## РАБОЧЕЕ ЗАДАНИЕ
Воспроизведите дословно часть приведенного ниже отрывка об Алунно: всё от слов «У Алунно не» до слов «и богаты чувством.» включительно.

## ВЫБРАННЫЙ ОТРЫВОК
У Алунно не было ни малейшего душевного сродства с бесконечно веселым, легким и праздничным флорентийским художником. Последние следы влияния Беноццо исчезли, когда Алунно, работая в глухих лесистых ущельях Марки, встретился там с одним из самых странных людей и художников того времени, с тонким и болезненно-острым Кривелли. Сходство между Алунно и Кривелли несомненно: вопрос об их взаимном влиянии заслуживал бы долгого и подробного разбора. Однако даваемое иногда Алунно название «умбрийского Кривелли» должно быть принято с большой осторожностью. Помимо своих психических особенностей, Кривелли был врожденным декоратором, артистом до глубины души. Ничего этого нет у Алунно, он интересен только своими эмоциями, и в этом он настоящий умбриец, как Кривелли в своем живописном даре настоящий венецианец. Картины Алунно бедны художеством и богаты чувством.

## СОДЕРЖИМОЕ НАБОРА ДАННЫХ
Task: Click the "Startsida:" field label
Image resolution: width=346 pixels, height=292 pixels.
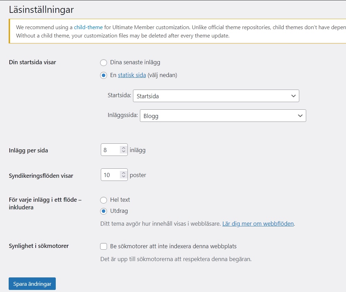Action: point(119,96)
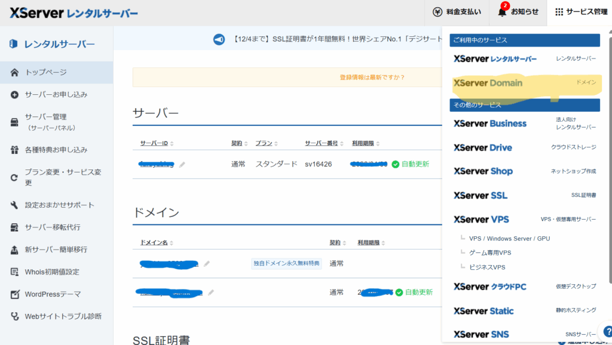The width and height of the screenshot is (612, 345).
Task: Click the wrench icon for 設定おまかせサポート
Action: click(14, 205)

## ОТВЕТ НА ЗАДАНИЕ
У Алунно не было ни малейшего душевного сродства с бесконечно веселым, легким и праздничным флорентийским художником. Последние следы влияния Беноццо исчезли, когда Алунно, работая в глухих лесистых ущельях Марки, встретился там с одним из самых странных людей и художников того времени, с тонким и болезненно-острым Кривелли. Сходство между Алунно и Кривелли несомненно: вопрос об их взаимном влиянии заслуживал бы долгого и подробного разбора. Однако даваемое иногда Алунно название «умбрийского Кривелли» должно быть принято с большой осторожностью. Помимо своих психических особенностей, Кривелли был врожденным декоратором, артистом до глубины души. Ничего этого нет у Алунно, он интересен только своими эмоциями, и в этом он настоящий умбриец, как Кривелли в своем живописном даре настоящий венецианец. Картины Алунно бедны художеством и богаты чувством.